Exercise description: Write out the part of the material that opens with the line containing "You are a computer-use agent. The" and closes with the line containing "will [529, 506].", both of those lines included, with every line reproduced word for word.

Entries from a dataset:
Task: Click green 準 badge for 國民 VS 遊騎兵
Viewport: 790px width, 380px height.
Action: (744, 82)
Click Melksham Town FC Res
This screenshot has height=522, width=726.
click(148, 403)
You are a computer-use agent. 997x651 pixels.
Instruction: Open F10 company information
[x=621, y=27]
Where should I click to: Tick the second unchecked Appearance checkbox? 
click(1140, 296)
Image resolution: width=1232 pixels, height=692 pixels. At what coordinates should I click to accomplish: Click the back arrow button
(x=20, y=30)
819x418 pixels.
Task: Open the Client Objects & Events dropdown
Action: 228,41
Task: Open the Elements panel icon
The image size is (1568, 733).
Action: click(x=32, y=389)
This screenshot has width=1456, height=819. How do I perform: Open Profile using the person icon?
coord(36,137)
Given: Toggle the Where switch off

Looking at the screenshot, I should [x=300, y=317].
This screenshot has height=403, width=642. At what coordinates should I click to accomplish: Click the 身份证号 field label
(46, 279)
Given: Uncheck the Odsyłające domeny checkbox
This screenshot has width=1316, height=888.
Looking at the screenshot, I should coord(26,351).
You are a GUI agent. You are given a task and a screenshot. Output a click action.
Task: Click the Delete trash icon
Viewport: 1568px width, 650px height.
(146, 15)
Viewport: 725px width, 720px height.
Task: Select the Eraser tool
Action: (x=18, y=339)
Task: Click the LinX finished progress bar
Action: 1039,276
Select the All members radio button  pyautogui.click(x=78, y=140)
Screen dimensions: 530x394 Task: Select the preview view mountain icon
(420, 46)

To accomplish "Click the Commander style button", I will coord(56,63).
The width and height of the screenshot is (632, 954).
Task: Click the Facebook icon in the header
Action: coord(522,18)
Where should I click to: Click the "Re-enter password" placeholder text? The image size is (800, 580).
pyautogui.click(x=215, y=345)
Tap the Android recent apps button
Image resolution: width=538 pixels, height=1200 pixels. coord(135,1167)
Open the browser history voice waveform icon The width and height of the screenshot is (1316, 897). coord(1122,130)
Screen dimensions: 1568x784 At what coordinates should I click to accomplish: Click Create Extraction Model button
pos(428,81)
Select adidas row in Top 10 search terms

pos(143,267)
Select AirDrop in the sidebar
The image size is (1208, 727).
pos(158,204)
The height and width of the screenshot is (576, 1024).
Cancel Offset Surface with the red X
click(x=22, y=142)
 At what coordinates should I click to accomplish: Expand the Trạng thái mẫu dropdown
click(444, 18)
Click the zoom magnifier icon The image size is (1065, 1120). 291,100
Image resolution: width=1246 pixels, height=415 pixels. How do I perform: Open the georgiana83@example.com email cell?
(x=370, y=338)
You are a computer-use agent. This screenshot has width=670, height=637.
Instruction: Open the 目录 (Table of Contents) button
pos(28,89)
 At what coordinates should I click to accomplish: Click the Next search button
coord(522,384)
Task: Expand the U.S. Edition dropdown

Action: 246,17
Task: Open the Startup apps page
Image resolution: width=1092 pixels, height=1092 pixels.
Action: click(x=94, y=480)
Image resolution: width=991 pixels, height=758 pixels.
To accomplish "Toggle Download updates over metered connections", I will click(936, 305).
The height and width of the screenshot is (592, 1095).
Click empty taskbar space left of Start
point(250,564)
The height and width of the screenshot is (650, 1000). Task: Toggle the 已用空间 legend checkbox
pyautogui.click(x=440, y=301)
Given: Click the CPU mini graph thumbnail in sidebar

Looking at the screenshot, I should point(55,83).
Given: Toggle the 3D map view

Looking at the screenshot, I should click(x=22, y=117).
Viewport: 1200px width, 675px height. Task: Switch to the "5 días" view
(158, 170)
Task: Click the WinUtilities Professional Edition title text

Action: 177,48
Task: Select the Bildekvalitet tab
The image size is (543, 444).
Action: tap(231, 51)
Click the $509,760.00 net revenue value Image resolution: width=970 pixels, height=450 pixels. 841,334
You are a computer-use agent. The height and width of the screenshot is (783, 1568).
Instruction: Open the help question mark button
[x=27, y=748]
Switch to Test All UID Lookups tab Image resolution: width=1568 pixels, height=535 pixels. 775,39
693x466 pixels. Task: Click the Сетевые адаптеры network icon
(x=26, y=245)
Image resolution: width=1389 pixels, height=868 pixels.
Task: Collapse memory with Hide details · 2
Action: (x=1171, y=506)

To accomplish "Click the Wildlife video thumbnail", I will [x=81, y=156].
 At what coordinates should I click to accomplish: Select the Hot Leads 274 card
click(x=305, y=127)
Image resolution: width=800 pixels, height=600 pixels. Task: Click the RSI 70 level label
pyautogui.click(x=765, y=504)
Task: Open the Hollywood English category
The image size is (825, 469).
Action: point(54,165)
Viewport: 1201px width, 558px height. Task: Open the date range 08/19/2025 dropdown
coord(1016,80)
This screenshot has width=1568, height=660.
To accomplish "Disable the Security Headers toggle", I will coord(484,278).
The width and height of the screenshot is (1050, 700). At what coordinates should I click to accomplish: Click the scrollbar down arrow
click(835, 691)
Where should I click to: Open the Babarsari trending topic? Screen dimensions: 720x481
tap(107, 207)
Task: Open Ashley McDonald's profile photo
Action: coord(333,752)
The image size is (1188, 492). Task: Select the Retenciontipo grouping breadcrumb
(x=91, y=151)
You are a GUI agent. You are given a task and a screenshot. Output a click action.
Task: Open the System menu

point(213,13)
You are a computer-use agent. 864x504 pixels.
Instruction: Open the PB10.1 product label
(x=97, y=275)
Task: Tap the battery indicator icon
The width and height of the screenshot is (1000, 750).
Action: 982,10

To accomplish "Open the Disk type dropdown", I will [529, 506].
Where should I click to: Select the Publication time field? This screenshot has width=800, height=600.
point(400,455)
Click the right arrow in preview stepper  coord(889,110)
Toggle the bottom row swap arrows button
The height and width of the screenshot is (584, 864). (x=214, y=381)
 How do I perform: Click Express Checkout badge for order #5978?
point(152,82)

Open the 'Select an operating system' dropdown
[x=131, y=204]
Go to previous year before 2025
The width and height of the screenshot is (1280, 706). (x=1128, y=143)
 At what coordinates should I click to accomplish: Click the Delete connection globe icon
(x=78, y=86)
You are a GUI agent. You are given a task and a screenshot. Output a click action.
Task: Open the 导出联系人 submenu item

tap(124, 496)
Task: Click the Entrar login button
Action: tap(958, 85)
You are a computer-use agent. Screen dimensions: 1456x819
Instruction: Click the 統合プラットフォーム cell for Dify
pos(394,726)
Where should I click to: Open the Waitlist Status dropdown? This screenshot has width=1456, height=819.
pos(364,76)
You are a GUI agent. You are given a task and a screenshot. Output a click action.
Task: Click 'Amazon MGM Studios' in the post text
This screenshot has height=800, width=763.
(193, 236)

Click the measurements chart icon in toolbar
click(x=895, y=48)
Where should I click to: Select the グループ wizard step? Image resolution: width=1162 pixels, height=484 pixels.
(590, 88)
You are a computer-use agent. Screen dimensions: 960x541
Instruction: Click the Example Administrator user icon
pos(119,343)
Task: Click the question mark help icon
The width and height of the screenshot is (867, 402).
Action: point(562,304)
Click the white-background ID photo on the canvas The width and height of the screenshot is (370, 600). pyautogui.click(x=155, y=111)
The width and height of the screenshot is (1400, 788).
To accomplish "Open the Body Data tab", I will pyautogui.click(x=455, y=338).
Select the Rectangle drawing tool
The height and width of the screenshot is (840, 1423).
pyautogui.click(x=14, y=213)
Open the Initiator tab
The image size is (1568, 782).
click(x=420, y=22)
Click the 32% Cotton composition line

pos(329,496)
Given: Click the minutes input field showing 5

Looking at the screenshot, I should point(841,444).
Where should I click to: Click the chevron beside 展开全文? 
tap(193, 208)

Result below:
You are a computer-use agent. The height and width of the screenshot is (783, 1568).
Instruction: Open the help question mark button
[x=27, y=748]
Switch to Test All UID Lookups tab Image resolution: width=1568 pixels, height=535 pixels. 775,39
693x466 pixels. Task: Click the Сетевые адаптеры network icon
(x=26, y=245)
Image resolution: width=1389 pixels, height=868 pixels.
Task: Collapse memory with Hide details · 2
Action: (x=1171, y=506)

To accomplish "Click the Wildlife video thumbnail", I will [x=81, y=156].
 At what coordinates should I click to accomplish: Select the Hot Leads 274 card
click(x=305, y=127)
Image resolution: width=800 pixels, height=600 pixels. Task: Click the RSI 70 level label
pyautogui.click(x=765, y=504)
Task: Open the Hollywood English category
The image size is (825, 469).
Action: point(54,165)
Viewport: 1201px width, 558px height. Task: Open the date range 08/19/2025 dropdown
coord(1016,80)
This screenshot has width=1568, height=660.
To accomplish "Disable the Security Headers toggle", I will coord(484,278).
The width and height of the screenshot is (1050, 700). At what coordinates should I click to accomplish: Click the scrollbar down arrow
click(835, 691)
Where should I click to: Open the Babarsari trending topic? Screen dimensions: 720x481
tap(107, 207)
Task: Open Ashley McDonald's profile photo
Action: coord(333,752)
The image size is (1188, 492). Task: Select the Retenciontipo grouping breadcrumb
(x=91, y=151)
You are a GUI agent. You are given a task and a screenshot. Output a click action.
Task: Open the System menu

point(213,13)
You are a computer-use agent. 864x504 pixels.
Instruction: Open the PB10.1 product label
(x=97, y=275)
Task: Tap the battery indicator icon
The width and height of the screenshot is (1000, 750).
Action: 982,10

To accomplish "Open the Disk type dropdown", I will [529, 506].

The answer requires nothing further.